_GIVEN TEXT_.
Great Southwest Express Co. v. Great American Insurance Co. of New York

RUFFIN, Presiding Judge,

concurring in part and dissenting in part.

Because I do not agree with the majority that the tortious interference claim can be resolved against Southwest as a matter of law, I am compelled to dissent to Divisions 1 and 2 of the majority opinion.

Since the Civil Practice Act has been enacted, it is no longer necessary that a complaint be perfect in form or set out each issue *762with particularity; rather, a complaint must only place the defendant on notice of the claim.4 Here, in its amended complaint, Southwest alleged “that prior to [Great American’s] wrongful and tortious acts, [Southwest] had an ongoing business relationship with Goodyear Tire and Rubber Company, which resulted in revenue to Southwest ... of approximately $2,500,000.00 per year” and that this relationship was “ultimately terminated due to the problems created by Great American.” Although the complaint specifically alleges a claim for “tortious interference with contractual relations,” I believe that the broad language also encompasses a claim for tortious interference with business relations. Even though this claim was not explicitly set forth in the complaint, the complaint may nonetheless be reasonably construed under the liberal pleading requirements of the Civil Practice Act to include this claim.5

We have repeatedly held that the elements of this hybrid tortious interference claim are as follows:

(1) improper action or wrongful conduct by the defendant without privilege; (2) the defendant acted purposely and with malice with the intent to injure; (3) the defendant induced a breach of contractual obligations or caused a party or third parties to discontinue or fail to enter into an anticipated business relationship with the plaintiff, and (4) the defendant’s tortious conduct proximately caused damage to the plaintiff.6

Under this broader language, I do not believe that we can say, as a matter of law, that Southwest is unable to sustain a tortious interference claim against Great American.7 Summary judgment is appropriate only if there are no genuine issues of material fact and the moving party has shown entitlement to judgment as a matter of law.8 Here, the evidence shows that, after having insured Southwest *763for several years, Great American unilaterally decided to modify the insurance policy to exclude losses caused by theft from unattended vehicles. Although OCGA § 33-24-47 (b) requires an insurer seeking to limit or restrict coverage to notify the insured of the proposed change, Great American apparently did not do so. Indeed, there is some evidence that Southwest never received a copy of the renewal policy until after Great American denied coverage. After Southwest sustained several thefts of Goodyear products from unattended trailers, it attempted to collect from Great American, only to learn that Great American was denying coverage. Ultimately, Southwest lost Goodyear as its customer, forcing Southwest to cease operations.

_WRITTEN EXERCISE A_.
Retype the passage of the opinion excerpt from "concurring in part" to "the majority opinion.".

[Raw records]
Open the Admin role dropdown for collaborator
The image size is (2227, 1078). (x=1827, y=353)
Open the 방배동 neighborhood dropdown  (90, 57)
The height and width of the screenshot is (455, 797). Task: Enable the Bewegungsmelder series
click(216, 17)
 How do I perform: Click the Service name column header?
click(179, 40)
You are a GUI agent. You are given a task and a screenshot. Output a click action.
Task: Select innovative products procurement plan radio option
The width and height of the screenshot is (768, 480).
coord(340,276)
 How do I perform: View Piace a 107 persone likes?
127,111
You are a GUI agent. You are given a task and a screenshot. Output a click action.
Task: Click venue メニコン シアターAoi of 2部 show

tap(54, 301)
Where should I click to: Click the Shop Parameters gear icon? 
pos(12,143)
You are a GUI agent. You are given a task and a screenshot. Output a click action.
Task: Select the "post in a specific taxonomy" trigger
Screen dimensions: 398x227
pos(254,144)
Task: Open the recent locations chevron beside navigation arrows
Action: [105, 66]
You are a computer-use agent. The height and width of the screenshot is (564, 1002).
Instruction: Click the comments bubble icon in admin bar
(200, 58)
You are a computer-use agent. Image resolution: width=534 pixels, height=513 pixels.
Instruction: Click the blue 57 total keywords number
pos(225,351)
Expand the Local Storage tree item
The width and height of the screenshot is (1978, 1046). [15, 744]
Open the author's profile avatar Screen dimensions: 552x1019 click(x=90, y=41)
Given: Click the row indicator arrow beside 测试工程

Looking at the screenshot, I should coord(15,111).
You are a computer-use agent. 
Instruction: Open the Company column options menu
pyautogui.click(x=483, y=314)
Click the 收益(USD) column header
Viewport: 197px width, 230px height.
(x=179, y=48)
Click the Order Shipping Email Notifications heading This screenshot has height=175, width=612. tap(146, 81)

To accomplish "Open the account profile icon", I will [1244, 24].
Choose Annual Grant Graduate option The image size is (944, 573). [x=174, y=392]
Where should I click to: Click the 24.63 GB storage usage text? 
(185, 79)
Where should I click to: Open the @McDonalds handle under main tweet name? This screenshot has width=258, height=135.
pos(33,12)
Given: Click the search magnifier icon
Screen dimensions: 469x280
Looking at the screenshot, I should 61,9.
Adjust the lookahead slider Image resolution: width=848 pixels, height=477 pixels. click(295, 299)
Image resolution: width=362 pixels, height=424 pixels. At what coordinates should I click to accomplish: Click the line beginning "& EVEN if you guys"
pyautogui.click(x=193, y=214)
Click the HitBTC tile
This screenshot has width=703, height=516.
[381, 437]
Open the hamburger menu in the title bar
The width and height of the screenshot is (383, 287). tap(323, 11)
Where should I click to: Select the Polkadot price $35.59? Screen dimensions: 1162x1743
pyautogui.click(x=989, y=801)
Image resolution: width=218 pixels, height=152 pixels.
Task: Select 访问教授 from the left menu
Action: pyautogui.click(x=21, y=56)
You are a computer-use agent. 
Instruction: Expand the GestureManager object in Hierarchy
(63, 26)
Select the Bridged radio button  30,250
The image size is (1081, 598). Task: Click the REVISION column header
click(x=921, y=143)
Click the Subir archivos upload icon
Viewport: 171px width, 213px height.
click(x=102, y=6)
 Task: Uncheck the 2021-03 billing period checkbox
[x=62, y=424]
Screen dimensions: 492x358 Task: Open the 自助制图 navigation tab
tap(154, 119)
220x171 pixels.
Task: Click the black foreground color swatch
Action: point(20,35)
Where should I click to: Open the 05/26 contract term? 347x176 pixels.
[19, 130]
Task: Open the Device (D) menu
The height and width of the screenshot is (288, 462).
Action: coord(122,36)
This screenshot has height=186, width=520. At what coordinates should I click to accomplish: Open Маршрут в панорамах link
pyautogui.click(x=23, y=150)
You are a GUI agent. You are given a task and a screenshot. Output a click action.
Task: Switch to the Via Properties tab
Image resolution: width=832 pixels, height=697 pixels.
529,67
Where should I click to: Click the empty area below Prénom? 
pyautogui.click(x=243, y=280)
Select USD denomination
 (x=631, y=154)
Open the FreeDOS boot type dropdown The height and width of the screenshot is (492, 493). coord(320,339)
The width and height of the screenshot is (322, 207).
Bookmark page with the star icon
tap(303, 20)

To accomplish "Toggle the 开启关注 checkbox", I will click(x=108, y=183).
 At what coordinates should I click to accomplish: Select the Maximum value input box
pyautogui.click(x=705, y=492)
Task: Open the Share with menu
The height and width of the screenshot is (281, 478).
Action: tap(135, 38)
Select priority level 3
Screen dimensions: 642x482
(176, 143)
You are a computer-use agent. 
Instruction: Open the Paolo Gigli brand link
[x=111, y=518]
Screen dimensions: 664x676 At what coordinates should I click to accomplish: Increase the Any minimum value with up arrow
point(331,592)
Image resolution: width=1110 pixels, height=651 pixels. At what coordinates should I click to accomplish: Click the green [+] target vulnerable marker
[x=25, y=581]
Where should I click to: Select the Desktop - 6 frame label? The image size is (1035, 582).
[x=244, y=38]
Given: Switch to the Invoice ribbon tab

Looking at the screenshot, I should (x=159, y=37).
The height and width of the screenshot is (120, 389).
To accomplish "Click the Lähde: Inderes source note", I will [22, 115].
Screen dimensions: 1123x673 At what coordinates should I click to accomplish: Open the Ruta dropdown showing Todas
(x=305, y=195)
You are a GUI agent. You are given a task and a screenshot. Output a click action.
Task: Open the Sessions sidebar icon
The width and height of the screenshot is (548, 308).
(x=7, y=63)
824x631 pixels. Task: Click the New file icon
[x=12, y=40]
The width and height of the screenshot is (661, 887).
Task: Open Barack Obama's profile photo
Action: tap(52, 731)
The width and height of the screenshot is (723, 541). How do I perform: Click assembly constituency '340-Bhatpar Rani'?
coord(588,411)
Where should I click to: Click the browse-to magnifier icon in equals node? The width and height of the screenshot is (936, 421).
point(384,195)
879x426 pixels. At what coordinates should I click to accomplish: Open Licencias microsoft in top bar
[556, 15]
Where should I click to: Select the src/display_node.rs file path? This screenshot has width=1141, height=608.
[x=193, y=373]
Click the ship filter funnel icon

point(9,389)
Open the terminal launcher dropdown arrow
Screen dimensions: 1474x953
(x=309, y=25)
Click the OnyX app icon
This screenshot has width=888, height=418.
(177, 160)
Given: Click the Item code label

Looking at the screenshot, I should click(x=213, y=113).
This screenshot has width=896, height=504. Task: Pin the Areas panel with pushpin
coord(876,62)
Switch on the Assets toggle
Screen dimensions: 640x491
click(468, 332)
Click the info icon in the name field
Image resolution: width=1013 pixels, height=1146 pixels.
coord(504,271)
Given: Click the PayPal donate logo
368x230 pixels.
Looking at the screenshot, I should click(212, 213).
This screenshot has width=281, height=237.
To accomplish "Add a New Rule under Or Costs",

_WRITTEN EXERCISE B_.
Put the records from the line with "The height and width of the screenshot is (120, 389)." to the line with "(x=305, y=195)" into a Markdown table with the columns No. and Record line, one row per line and blank lines omitted.

_TASK ANSWER A_.
concurring in part and dissenting in part.

Because I do not agree with the majority that the tortious interference claim can be resolved against Southwest as a matter of law, I am compelled to dissent to Divisions 1 and 2 of the majority opinion.

_TASK ANSWER B_.
| No. | Record line |
|---|---|
| 1 | The height and width of the screenshot is (120, 389). |
| 2 | To accomplish "Click the Lähde: Inderes source note", I will [22, 115]. |
| 3 | Screen dimensions: 1123x673 At what coordinates should I click to accomplish: Open the Ruta dropdown showing Todas |
| 4 | (x=305, y=195) |